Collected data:
━━━━━━━━━━━━━━━━
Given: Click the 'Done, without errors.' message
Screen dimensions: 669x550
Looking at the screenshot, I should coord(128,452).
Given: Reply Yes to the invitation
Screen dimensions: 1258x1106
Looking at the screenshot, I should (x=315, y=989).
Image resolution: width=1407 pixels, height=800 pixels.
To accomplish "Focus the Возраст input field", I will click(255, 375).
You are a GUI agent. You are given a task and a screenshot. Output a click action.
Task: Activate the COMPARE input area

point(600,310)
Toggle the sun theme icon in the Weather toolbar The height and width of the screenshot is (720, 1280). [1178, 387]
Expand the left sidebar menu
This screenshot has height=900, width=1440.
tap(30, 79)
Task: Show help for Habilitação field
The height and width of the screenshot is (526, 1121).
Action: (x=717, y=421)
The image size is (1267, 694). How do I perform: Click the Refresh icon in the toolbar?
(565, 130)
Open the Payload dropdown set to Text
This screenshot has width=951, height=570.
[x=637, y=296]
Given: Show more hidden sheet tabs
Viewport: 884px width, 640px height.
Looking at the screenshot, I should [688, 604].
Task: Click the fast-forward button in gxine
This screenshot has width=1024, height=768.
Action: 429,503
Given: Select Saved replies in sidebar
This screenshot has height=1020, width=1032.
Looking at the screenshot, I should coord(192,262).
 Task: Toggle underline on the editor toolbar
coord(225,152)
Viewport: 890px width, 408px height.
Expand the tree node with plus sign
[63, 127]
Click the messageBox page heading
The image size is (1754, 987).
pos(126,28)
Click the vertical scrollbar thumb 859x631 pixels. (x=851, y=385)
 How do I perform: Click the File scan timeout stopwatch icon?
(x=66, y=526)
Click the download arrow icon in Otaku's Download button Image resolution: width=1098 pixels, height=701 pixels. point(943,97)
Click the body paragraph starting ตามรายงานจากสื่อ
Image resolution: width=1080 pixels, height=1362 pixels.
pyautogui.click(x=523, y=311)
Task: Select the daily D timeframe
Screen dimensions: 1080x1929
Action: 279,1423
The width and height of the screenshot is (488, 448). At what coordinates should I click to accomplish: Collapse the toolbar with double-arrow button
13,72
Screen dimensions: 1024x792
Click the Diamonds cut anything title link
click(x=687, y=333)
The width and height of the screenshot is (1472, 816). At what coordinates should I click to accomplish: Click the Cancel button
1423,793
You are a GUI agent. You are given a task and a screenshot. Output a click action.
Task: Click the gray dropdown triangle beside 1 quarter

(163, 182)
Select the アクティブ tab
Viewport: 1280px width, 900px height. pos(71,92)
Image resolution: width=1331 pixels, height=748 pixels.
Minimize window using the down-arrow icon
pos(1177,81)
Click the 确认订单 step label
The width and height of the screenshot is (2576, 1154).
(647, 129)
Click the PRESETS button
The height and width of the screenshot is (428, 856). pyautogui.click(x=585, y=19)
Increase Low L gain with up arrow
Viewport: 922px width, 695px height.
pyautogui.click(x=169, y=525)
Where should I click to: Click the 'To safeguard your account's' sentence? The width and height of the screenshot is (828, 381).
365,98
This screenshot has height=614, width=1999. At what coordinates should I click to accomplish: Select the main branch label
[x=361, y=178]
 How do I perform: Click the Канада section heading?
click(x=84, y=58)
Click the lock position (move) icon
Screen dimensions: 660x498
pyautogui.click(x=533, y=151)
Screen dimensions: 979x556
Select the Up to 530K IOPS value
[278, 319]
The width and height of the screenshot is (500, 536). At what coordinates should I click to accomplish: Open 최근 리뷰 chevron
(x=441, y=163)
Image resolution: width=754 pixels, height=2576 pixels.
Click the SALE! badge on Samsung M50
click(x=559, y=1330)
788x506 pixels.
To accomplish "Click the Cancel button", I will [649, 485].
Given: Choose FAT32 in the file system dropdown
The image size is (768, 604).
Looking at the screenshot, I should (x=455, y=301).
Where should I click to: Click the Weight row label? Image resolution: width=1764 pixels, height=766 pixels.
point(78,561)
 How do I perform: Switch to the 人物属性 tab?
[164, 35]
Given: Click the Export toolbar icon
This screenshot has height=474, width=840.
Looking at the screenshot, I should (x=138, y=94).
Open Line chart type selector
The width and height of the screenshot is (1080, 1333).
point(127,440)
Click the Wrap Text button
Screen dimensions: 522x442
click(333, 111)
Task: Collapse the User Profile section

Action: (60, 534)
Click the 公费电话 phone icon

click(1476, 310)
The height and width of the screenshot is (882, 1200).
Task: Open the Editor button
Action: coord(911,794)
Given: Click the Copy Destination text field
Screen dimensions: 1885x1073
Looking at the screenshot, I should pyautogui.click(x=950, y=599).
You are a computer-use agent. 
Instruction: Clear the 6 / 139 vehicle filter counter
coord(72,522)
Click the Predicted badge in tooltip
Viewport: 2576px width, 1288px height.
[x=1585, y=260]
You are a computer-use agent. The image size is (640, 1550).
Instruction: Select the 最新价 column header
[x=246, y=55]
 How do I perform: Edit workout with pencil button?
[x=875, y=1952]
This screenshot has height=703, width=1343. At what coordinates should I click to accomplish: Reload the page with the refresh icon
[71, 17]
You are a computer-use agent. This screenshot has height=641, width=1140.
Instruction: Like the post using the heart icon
━━━━━━━━━━━━━━━━
INSTRUCTIONS TO FOLLOW:
Every record, copied exactly, is the expected answer.

EXERCISE SOLUTION:
Given: Click the 'Done, without errors.' message
Screen dimensions: 669x550
Looking at the screenshot, I should coord(128,452).
Given: Reply Yes to the invitation
Screen dimensions: 1258x1106
Looking at the screenshot, I should (x=315, y=989).
Image resolution: width=1407 pixels, height=800 pixels.
To accomplish "Focus the Возраст input field", I will click(255, 375).
You are a GUI agent. You are given a task and a screenshot. Output a click action.
Task: Activate the COMPARE input area

point(600,310)
Toggle the sun theme icon in the Weather toolbar The height and width of the screenshot is (720, 1280). [1178, 387]
Expand the left sidebar menu
This screenshot has height=900, width=1440.
tap(30, 79)
Task: Show help for Habilitação field
The height and width of the screenshot is (526, 1121).
Action: (x=717, y=421)
The image size is (1267, 694). How do I perform: Click the Refresh icon in the toolbar?
(565, 130)
Open the Payload dropdown set to Text
This screenshot has width=951, height=570.
[x=637, y=296]
Given: Show more hidden sheet tabs
Viewport: 884px width, 640px height.
Looking at the screenshot, I should [688, 604].
Task: Click the fast-forward button in gxine
This screenshot has width=1024, height=768.
Action: 429,503
Given: Select Saved replies in sidebar
This screenshot has height=1020, width=1032.
Looking at the screenshot, I should coord(192,262).
 Task: Toggle underline on the editor toolbar
coord(225,152)
Viewport: 890px width, 408px height.
Expand the tree node with plus sign
[63, 127]
Click the messageBox page heading
The image size is (1754, 987).
pos(126,28)
Click the vertical scrollbar thumb 859x631 pixels. (x=851, y=385)
 How do I perform: Click the File scan timeout stopwatch icon?
(x=66, y=526)
Click the download arrow icon in Otaku's Download button Image resolution: width=1098 pixels, height=701 pixels. point(943,97)
Click the body paragraph starting ตามรายงานจากสื่อ
Image resolution: width=1080 pixels, height=1362 pixels.
pyautogui.click(x=523, y=311)
Task: Select the daily D timeframe
Screen dimensions: 1080x1929
Action: 279,1423
The width and height of the screenshot is (488, 448). At what coordinates should I click to accomplish: Collapse the toolbar with double-arrow button
13,72
Screen dimensions: 1024x792
Click the Diamonds cut anything title link
click(x=687, y=333)
The width and height of the screenshot is (1472, 816). At what coordinates should I click to accomplish: Click the Cancel button
1423,793
You are a GUI agent. You are given a task and a screenshot. Output a click action.
Task: Click the gray dropdown triangle beside 1 quarter

(163, 182)
Select the アクティブ tab
Viewport: 1280px width, 900px height. pos(71,92)
Image resolution: width=1331 pixels, height=748 pixels.
Minimize window using the down-arrow icon
pos(1177,81)
Click the 确认订单 step label
The width and height of the screenshot is (2576, 1154).
(647, 129)
Click the PRESETS button
The height and width of the screenshot is (428, 856). pyautogui.click(x=585, y=19)
Increase Low L gain with up arrow
Viewport: 922px width, 695px height.
pyautogui.click(x=169, y=525)
Where should I click to: Click the 'To safeguard your account's' sentence? The width and height of the screenshot is (828, 381).
365,98
This screenshot has height=614, width=1999. At what coordinates should I click to accomplish: Select the main branch label
[x=361, y=178]
 How do I perform: Click the Канада section heading?
click(x=84, y=58)
Click the lock position (move) icon
Screen dimensions: 660x498
pyautogui.click(x=533, y=151)
Screen dimensions: 979x556
Select the Up to 530K IOPS value
[278, 319]
The width and height of the screenshot is (500, 536). At what coordinates should I click to accomplish: Open 최근 리뷰 chevron
(x=441, y=163)
Image resolution: width=754 pixels, height=2576 pixels.
Click the SALE! badge on Samsung M50
click(x=559, y=1330)
788x506 pixels.
To accomplish "Click the Cancel button", I will [649, 485].
Given: Choose FAT32 in the file system dropdown
The image size is (768, 604).
Looking at the screenshot, I should (x=455, y=301).
Where should I click to: Click the Weight row label? Image resolution: width=1764 pixels, height=766 pixels.
point(78,561)
 How do I perform: Switch to the 人物属性 tab?
[164, 35]
Given: Click the Export toolbar icon
This screenshot has height=474, width=840.
Looking at the screenshot, I should (x=138, y=94).
Open Line chart type selector
The width and height of the screenshot is (1080, 1333).
point(127,440)
Click the Wrap Text button
Screen dimensions: 522x442
click(333, 111)
Task: Collapse the User Profile section

Action: (60, 534)
Click the 公费电话 phone icon

click(1476, 310)
The height and width of the screenshot is (882, 1200).
Task: Open the Editor button
Action: coord(911,794)
Given: Click the Copy Destination text field
Screen dimensions: 1885x1073
Looking at the screenshot, I should pyautogui.click(x=950, y=599).
You are a computer-use agent. 
Instruction: Clear the 6 / 139 vehicle filter counter
coord(72,522)
Click the Predicted badge in tooltip
Viewport: 2576px width, 1288px height.
[x=1585, y=260]
You are a computer-use agent. The image size is (640, 1550).
Instruction: Select the 最新价 column header
[x=246, y=55]
 How do I perform: Edit workout with pencil button?
[x=875, y=1952]
This screenshot has height=703, width=1343. At what coordinates should I click to accomplish: Reload the page with the refresh icon
[71, 17]
You are a computer-use agent. This screenshot has height=641, width=1140.
Instruction: Like the post using the heart icon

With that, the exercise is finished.